***** Source material

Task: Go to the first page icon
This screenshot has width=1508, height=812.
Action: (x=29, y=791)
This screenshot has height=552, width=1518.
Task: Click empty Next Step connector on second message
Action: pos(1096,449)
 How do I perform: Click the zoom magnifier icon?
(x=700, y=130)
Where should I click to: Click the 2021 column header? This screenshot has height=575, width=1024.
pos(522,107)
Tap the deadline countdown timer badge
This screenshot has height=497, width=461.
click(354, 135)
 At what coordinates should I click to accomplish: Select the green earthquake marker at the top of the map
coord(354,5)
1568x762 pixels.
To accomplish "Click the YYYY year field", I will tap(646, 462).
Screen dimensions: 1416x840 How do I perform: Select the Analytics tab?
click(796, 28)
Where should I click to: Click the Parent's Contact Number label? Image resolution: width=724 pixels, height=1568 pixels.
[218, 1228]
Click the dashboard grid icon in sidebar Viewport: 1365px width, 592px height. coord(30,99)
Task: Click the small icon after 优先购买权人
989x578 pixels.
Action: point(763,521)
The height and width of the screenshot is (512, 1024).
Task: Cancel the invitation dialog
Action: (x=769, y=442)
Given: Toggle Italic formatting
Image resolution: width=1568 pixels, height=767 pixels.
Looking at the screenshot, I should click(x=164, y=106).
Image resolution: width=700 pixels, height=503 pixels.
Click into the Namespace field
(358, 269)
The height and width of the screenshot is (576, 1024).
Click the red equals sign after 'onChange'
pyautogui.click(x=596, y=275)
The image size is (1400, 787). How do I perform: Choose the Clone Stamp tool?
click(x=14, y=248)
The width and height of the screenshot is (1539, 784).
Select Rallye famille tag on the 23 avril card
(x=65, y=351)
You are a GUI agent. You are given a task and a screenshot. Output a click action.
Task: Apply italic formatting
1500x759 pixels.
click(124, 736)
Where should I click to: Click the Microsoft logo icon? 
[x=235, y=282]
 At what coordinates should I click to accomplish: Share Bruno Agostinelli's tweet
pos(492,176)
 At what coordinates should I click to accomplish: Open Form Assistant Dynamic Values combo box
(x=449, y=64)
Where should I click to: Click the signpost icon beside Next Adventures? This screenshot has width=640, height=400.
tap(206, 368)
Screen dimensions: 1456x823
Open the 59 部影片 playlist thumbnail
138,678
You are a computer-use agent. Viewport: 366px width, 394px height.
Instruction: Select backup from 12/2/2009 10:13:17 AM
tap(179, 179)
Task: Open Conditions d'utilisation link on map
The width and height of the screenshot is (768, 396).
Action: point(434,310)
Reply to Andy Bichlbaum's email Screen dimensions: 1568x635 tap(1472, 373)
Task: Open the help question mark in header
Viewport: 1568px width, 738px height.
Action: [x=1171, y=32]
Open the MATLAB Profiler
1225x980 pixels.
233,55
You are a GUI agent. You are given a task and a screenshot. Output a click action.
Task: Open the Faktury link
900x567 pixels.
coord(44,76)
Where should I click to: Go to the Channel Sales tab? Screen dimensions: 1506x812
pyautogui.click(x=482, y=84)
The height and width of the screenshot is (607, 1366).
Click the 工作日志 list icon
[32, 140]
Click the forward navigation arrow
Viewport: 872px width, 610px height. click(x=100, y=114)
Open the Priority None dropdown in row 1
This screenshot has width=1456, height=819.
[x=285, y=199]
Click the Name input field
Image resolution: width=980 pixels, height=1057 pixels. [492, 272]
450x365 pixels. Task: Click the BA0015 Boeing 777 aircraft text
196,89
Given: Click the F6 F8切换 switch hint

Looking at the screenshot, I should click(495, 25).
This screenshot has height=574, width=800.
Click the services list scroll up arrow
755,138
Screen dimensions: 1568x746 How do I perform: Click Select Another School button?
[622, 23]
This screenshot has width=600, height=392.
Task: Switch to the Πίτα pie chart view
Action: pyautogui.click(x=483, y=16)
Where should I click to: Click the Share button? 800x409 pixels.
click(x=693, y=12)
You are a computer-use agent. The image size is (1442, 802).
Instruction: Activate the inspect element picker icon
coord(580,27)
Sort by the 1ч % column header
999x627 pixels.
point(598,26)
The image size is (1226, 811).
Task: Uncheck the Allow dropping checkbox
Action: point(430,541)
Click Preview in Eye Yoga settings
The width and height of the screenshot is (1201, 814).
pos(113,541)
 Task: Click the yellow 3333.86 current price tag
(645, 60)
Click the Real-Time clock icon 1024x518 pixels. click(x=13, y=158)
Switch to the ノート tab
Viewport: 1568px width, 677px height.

**********

What you should do:
Transcribe the material above in its entirety, precisely as written.

Answer box:
Task: Go to the first page icon
This screenshot has width=1508, height=812.
Action: (x=29, y=791)
This screenshot has height=552, width=1518.
Task: Click empty Next Step connector on second message
Action: pos(1096,449)
 How do I perform: Click the zoom magnifier icon?
(x=700, y=130)
Where should I click to: Click the 2021 column header? This screenshot has height=575, width=1024.
pos(522,107)
Tap the deadline countdown timer badge
This screenshot has height=497, width=461.
click(354, 135)
 At what coordinates should I click to accomplish: Select the green earthquake marker at the top of the map
coord(354,5)
1568x762 pixels.
To accomplish "Click the YYYY year field", I will tap(646, 462).
Screen dimensions: 1416x840 How do I perform: Select the Analytics tab?
click(796, 28)
Where should I click to: Click the Parent's Contact Number label? Image resolution: width=724 pixels, height=1568 pixels.
[218, 1228]
Click the dashboard grid icon in sidebar Viewport: 1365px width, 592px height. coord(30,99)
Task: Click the small icon after 优先购买权人
989x578 pixels.
Action: point(763,521)
The height and width of the screenshot is (512, 1024).
Task: Cancel the invitation dialog
Action: (x=769, y=442)
Given: Toggle Italic formatting
Image resolution: width=1568 pixels, height=767 pixels.
Looking at the screenshot, I should click(x=164, y=106).
Image resolution: width=700 pixels, height=503 pixels.
Click into the Namespace field
(358, 269)
The height and width of the screenshot is (576, 1024).
Click the red equals sign after 'onChange'
pyautogui.click(x=596, y=275)
The image size is (1400, 787). How do I perform: Choose the Clone Stamp tool?
click(x=14, y=248)
The width and height of the screenshot is (1539, 784).
Select Rallye famille tag on the 23 avril card
(x=65, y=351)
You are a GUI agent. You are given a task and a screenshot. Output a click action.
Task: Apply italic formatting
1500x759 pixels.
click(124, 736)
Where should I click to: Click the Microsoft logo icon? 
[x=235, y=282]
 At what coordinates should I click to accomplish: Share Bruno Agostinelli's tweet
pos(492,176)
 At what coordinates should I click to accomplish: Open Form Assistant Dynamic Values combo box
(x=449, y=64)
Where should I click to: Click the signpost icon beside Next Adventures? This screenshot has width=640, height=400.
tap(206, 368)
Screen dimensions: 1456x823
Open the 59 部影片 playlist thumbnail
138,678
You are a computer-use agent. Viewport: 366px width, 394px height.
Instruction: Select backup from 12/2/2009 10:13:17 AM
tap(179, 179)
Task: Open Conditions d'utilisation link on map
The width and height of the screenshot is (768, 396).
Action: point(434,310)
Reply to Andy Bichlbaum's email Screen dimensions: 1568x635 tap(1472, 373)
Task: Open the help question mark in header
Viewport: 1568px width, 738px height.
Action: [x=1171, y=32]
Open the MATLAB Profiler
1225x980 pixels.
233,55
You are a GUI agent. You are given a task and a screenshot. Output a click action.
Task: Open the Faktury link
900x567 pixels.
coord(44,76)
Where should I click to: Go to the Channel Sales tab? Screen dimensions: 1506x812
pyautogui.click(x=482, y=84)
The height and width of the screenshot is (607, 1366).
Click the 工作日志 list icon
[32, 140]
Click the forward navigation arrow
Viewport: 872px width, 610px height. click(x=100, y=114)
Open the Priority None dropdown in row 1
This screenshot has width=1456, height=819.
[x=285, y=199]
Click the Name input field
Image resolution: width=980 pixels, height=1057 pixels. [492, 272]
450x365 pixels. Task: Click the BA0015 Boeing 777 aircraft text
196,89
Given: Click the F6 F8切换 switch hint

Looking at the screenshot, I should click(495, 25).
This screenshot has height=574, width=800.
Click the services list scroll up arrow
755,138
Screen dimensions: 1568x746 How do I perform: Click Select Another School button?
[622, 23]
This screenshot has width=600, height=392.
Task: Switch to the Πίτα pie chart view
Action: pyautogui.click(x=483, y=16)
Where should I click to: Click the Share button? 800x409 pixels.
click(x=693, y=12)
You are a computer-use agent. The image size is (1442, 802).
Instruction: Activate the inspect element picker icon
coord(580,27)
Sort by the 1ч % column header
999x627 pixels.
point(598,26)
The image size is (1226, 811).
Task: Uncheck the Allow dropping checkbox
Action: point(430,541)
Click Preview in Eye Yoga settings
The width and height of the screenshot is (1201, 814).
pos(113,541)
 Task: Click the yellow 3333.86 current price tag
(645, 60)
Click the Real-Time clock icon 1024x518 pixels. click(x=13, y=158)
Switch to the ノート tab
Viewport: 1568px width, 677px height.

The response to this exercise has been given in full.